= What you need to do =
Retype the lines of the records starting at the line containing "Task: Click Add Transition for the Open step" and ending at the line containing "(x=326, y=121)", both included. Leave the pictures out of your answer.

[Word and element locating data]

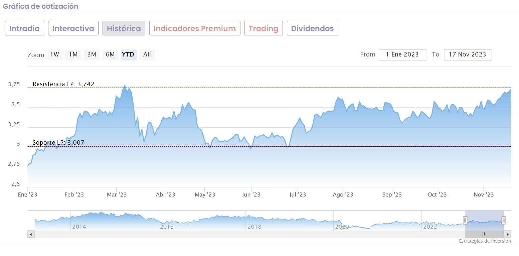This screenshot has height=256, width=519.
Task: Select the 1M zoom range
Action: (73, 54)
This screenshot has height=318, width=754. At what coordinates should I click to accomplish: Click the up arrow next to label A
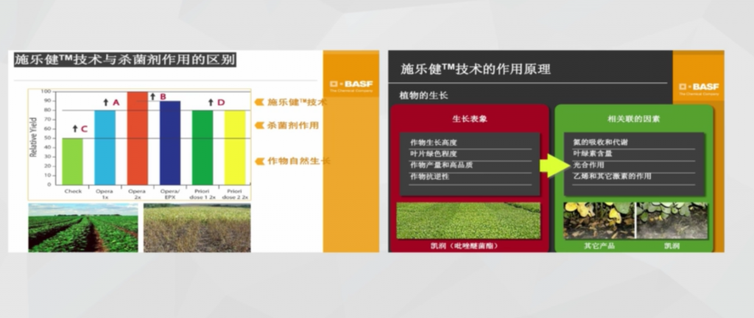tap(105, 102)
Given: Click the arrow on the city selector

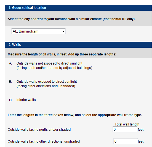Looking at the screenshot, I should coord(63,31).
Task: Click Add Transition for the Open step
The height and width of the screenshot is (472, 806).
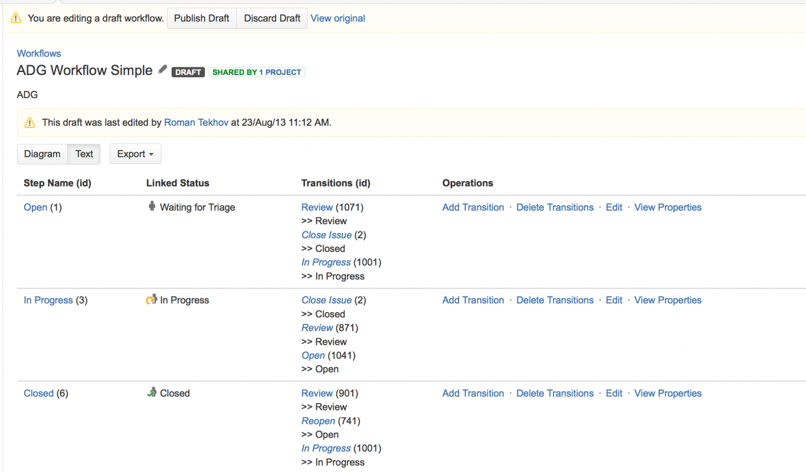Action: pyautogui.click(x=473, y=207)
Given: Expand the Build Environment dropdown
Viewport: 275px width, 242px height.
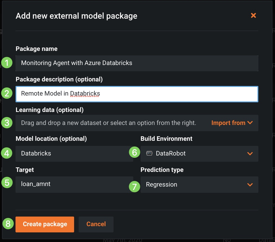Looking at the screenshot, I should tap(250, 154).
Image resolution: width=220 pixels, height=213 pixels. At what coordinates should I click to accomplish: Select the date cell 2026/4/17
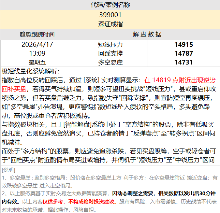point(37,45)
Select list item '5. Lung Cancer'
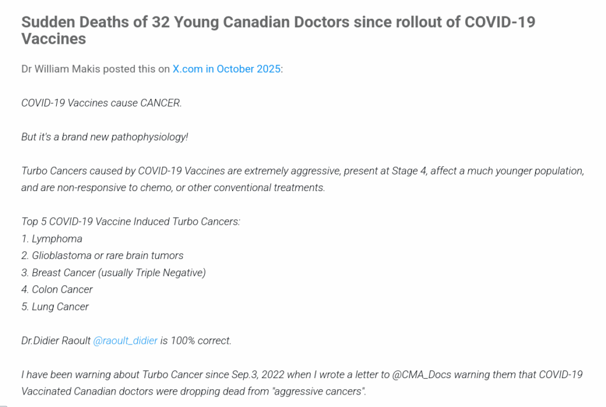This screenshot has height=407, width=606. [55, 306]
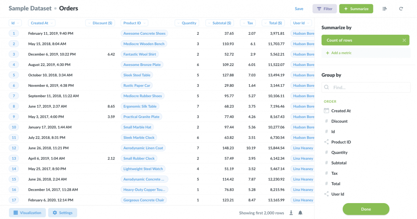Click the hash icon beside Discount
The width and height of the screenshot is (417, 219).
(x=326, y=121)
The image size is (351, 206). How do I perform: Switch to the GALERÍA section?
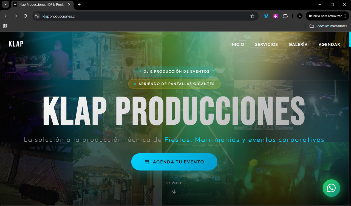point(298,44)
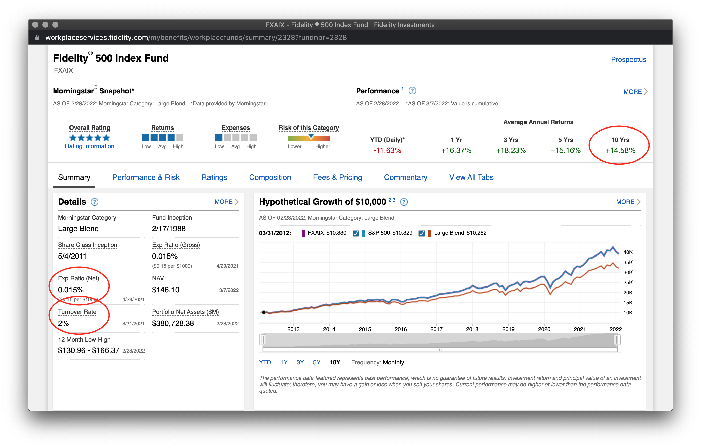This screenshot has width=701, height=448.
Task: Select the 5Y chart time range
Action: (316, 362)
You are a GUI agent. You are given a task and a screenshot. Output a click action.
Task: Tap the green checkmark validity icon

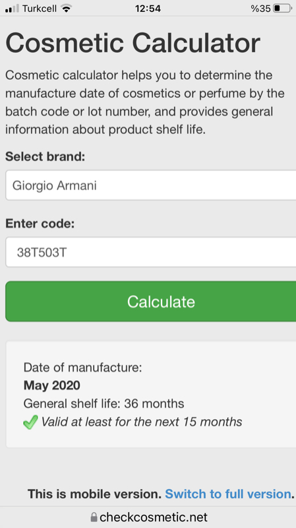pyautogui.click(x=30, y=422)
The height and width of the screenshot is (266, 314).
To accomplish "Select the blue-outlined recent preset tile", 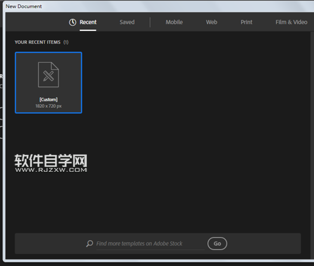I will pos(48,83).
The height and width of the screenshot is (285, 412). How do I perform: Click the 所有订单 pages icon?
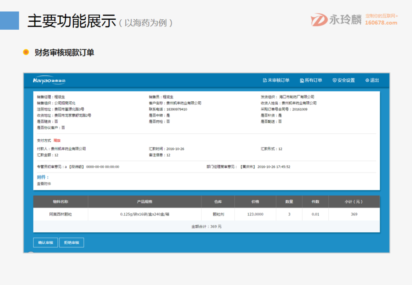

= Answer to the task =
Task: Click Add Transition for the Open step
The height and width of the screenshot is (472, 806).
Action: pyautogui.click(x=473, y=207)
Given: Expand the Build Environment dropdown
Viewport: 275px width, 242px height.
Looking at the screenshot, I should tap(250, 154).
Image resolution: width=220 pixels, height=213 pixels. At what coordinates should I click to accomplish: Select the date cell 2026/4/17
point(37,45)
Select list item '5. Lung Cancer'
This screenshot has height=407, width=606. [55, 306]
Click the hash icon beside Discount
The width and height of the screenshot is (417, 219).
(x=326, y=121)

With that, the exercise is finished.